[WORK ORDER 1]
Summarize the passage on anatomical heterogeneity in Alzheimer disease dementia in two sentences.
[WORK ORDER 2]
Write the next part of the passage on anatomical subgroups of Alzheimer disease dementia, picking up after its final sentence.
DOCUMENT SEGMENT below:
The clinical presentation of dementia due to Alzheimer disease (AD) is heterogeneous.1–6 Neuropathologic studies have suggested that there are 3 distinct pathologic subtypes in terms of distribution of amyloid plaques and neurofibrillary tangles.7 Pathologic findings from autopsied cases are the gold standard for investigating anatomical heterogeneity; however, the autopsy findings usually represent advanced stages of the disease, and cannot map the entire brain because of region-of-interest–based methods. Instead, imaging studies that incorporate a large number of patients assessing the entire cerebral cortex may demonstrate anatomical heterogeneity of AD dementia–induced degeneration at the earlier stages.
To our knowledge, only a few imaging studies have investigated the structural heterogeneity of AD dementia. A voxel-based morphometry study classified 40 patients into 4 subgroups according to atrophy patterns in the medial temporal, posterior lateral cortices, and posterior cingulate–precuneus.8 However, there have been no reports of anatomical subgroups for AD dementia using surface-based morphometry, a sensitive method that measures actual cortical thickness across the entire cortical mantle using 3-dimensional MRIs.9 The objective of this study was to examine variability in surface-based morphometry cortical atrophy patterns of the entire cerebral cortex and then use cluster analyses to determine whether AD dementia can be categorized into distinct anatomical subgroups. As this disease progresses, the left-right hemispheric functional and degenerative asymmetries decrease10,11 and the cortical degeneration becomes widespread. Therefore, this study only included participants who were in their early stages of AD dementia.
End of DOCUMENT SEGMENT.
SUPPLIED ENTRIES below:
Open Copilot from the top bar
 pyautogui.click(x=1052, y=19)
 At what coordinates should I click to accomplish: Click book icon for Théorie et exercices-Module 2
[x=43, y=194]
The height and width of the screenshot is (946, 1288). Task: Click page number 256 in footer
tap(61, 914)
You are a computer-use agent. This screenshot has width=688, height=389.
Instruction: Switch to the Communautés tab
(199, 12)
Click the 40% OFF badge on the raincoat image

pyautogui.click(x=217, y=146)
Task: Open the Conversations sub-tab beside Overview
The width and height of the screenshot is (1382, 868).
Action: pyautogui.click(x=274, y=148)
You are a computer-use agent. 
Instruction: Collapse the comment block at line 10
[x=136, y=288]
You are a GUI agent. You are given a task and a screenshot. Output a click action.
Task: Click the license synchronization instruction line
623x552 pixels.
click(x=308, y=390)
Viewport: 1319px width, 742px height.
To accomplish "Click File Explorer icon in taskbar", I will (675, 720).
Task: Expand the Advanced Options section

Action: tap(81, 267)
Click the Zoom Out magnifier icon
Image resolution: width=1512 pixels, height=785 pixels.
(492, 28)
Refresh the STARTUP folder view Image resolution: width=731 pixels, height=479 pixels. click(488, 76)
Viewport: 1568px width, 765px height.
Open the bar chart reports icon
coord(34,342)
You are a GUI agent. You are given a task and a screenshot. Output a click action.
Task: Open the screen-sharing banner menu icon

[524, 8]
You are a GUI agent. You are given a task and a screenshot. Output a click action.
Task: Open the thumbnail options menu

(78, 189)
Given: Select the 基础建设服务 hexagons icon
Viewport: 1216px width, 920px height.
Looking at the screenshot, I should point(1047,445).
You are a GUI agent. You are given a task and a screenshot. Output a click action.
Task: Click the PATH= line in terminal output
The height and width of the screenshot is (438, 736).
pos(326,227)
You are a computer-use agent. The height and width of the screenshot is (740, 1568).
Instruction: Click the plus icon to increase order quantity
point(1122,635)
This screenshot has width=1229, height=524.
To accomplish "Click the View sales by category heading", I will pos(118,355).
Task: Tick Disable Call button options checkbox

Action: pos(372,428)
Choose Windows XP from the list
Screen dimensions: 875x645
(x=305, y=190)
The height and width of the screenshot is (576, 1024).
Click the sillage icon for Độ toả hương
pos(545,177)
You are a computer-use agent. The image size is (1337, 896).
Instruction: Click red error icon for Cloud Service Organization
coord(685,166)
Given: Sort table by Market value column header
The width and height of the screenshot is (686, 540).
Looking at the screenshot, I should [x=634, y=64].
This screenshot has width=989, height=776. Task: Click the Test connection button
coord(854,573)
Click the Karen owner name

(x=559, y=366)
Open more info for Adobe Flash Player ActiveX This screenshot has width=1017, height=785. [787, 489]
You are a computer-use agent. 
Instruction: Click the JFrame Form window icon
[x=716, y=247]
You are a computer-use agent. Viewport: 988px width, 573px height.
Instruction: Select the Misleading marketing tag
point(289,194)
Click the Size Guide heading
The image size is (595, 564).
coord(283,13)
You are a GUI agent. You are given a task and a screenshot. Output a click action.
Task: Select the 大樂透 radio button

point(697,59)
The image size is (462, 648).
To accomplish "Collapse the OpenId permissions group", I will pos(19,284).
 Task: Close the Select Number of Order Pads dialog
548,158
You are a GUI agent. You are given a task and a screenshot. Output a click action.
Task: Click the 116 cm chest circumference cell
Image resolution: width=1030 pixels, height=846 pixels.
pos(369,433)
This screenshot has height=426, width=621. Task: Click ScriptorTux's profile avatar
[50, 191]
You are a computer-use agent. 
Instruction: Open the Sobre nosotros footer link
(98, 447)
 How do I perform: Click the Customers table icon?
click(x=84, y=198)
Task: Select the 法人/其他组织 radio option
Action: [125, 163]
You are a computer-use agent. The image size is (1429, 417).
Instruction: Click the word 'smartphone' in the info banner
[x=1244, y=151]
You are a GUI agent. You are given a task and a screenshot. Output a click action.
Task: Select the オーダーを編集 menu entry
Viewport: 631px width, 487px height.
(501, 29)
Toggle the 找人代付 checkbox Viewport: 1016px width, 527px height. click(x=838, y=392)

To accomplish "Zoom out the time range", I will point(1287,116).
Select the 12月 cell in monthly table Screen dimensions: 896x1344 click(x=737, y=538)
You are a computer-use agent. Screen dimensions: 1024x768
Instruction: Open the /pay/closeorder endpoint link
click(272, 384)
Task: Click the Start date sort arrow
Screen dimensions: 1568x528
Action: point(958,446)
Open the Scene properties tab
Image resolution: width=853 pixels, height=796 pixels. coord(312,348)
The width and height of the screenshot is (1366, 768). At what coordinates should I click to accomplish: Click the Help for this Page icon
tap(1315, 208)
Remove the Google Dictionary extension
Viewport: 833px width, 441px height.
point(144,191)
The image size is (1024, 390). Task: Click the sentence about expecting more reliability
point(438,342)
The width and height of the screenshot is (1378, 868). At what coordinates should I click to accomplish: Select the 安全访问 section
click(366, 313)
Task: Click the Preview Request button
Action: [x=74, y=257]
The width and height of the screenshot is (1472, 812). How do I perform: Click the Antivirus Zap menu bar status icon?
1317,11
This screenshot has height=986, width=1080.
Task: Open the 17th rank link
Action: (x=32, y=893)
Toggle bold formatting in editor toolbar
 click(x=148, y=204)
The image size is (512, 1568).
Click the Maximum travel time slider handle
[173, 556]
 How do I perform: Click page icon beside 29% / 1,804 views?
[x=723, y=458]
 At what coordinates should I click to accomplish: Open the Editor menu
End of SUPPLIED ENTRIES.
[FINAL ANSWER 1]
Because autopsy findings usually reflect advanced disease and cannot map the whole brain, imaging of many patients across the entire cerebral cortex may show the anatomical heterogeneity of Alzheimer disease dementia at earlier stages, yet few imaging studies have examined it and none have used surface-based morphometry. This study aimed to examine cortical atrophy patterns with surface-based morphometry and use cluster analyses to determine whether the disease falls into distinct anatomical subgroups, including only participants in the early stages of the disease.

[FINAL ANSWER 2]
METHODS
Participants.
Of 296 patients with AD dementia who were evaluated at Samsung Medical Center's Memory Disorders Clinic from June 2006 to December 2010 and completed neuropsychological tests as well as high-resolution 3.0-tesla T1-weighted MRI, we excluded all patients with a Clinical Dementia Rating (CDR)–Sum of Boxes ≥5. We also excluded patients with familial AD of the autosomal-dominant inheritance type. The final study population therefore consisted of 152 patients with AD dementia with global CDR of 0.5 to 1 and CDR–Sum of Boxes ≤4.5.2,12,13
All patients underwent detailed clinical interviews before their neurologic examinations and neuropsychological tests were conducted. Two fellowship trained behavioral neurologists (S.W. Seo and D.L. Na) made a diagnosis of probable AD dementia using the criteria outlined by NINCDS-ADRDA (National Institute of Neurological and Communicative Disorders and Stroke and the Alzheimer's Disease and Related Disorders Association).14 Laboratory tests were conducted to rule out other causes of dementia, and included complete blood counts, vitamin B12, folate levels, a metabolite profile, thyroid function tests, and syphilis serology. Patients were excluded if they had a cerebral, cerebellar, or brainstem infarction, hemorrhage, tumors, hydrocephalus or severe cerebral white matter hyperintensities (deep white matter ≥2.5 cm and caps or band ≥1.0 cm), or severe head trauma.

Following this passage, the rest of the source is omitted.